Sin embargo, denuncian que ahora, "aprovechando que el curso está a punto de terminar y que muchos estudiantes ya han finalizado las clases", el Gobierno Vasco está actuando "con total unilateralidad" en los últimos tres meses para implantar estos dispositivos.

Control social, negocio y opacidad

IAS ha calificado esta situación de "grave" y ha destacado tres razones principales: La primera responde al creciente control social. Desde la organización afirman que "instalar cámaras y micrófonos en todas las aulas impulsa la normalización del control social", añadiendo que sirven para tener a los estudiantes "controlados, sumisos y obedientes", lo que supone "un retroceso notable en los derechos políticos" y vulnera derechos como la intimidad, el honor, la propia imagen y la protección de datos personales.

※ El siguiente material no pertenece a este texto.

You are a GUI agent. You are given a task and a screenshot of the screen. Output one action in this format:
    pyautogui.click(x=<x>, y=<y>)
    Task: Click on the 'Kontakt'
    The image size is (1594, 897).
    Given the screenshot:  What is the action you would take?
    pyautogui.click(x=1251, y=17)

Po otro lado, explican que detrás de esta medida hay un trasfondo económico. "A través de una partida de 846 millones de euros de los fondos Next Generation, se quieren colocar cámaras en 240.000 aulas del Estado. Se está utilizando la educación para aumentar los beneficios de empresas privadas". En la CAV, el Plan de Transformación Digital del Sistema Educativo 2025-2029 destinará cerca de 270 millones de euros. Además, denuncian que proveedores como la empresa militar BECHTLE tienen vínculos con los ministerios de Defensa e Interior de Israel y sus tecnologías de vigilancia. Los estudiantes critican que se gasten millones en estos sistemas mientras existen graves problemas de infraestructura, masificación de ratios y empeoramiento de la calidad educativa. 

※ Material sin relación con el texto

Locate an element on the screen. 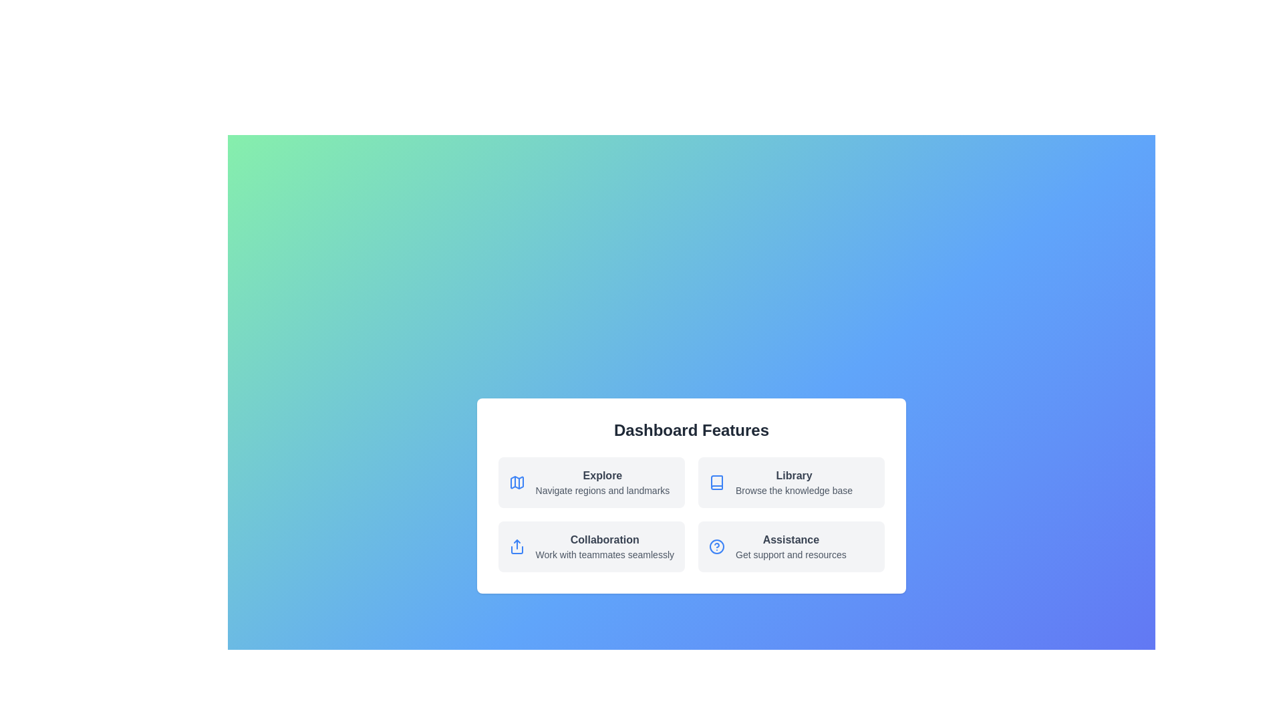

A todo ello se le suma la habitual falta de transparencia. Desde IAS subrayan que el proceso se está llevando a cabo "sin dar ningún tipo de explicación pública", negando una vez más la participación de estudiantes, familias y profesorado. "Nuestra palabra no vale absolutamente nada".

Reivindicaciones

Ante esta situación, IAS ha exigido al Gobierno Vasco que cese de inmediato la instalación de estos dispositivos. Han advertido que si el próximo curso comienza con las cámaras operativas, activarán diversas movilizaciones hasta conseguir que las retiren. Para ello, trabajarán centro por centro y han adelantado que intentarán llevar la lucha a los tribunales.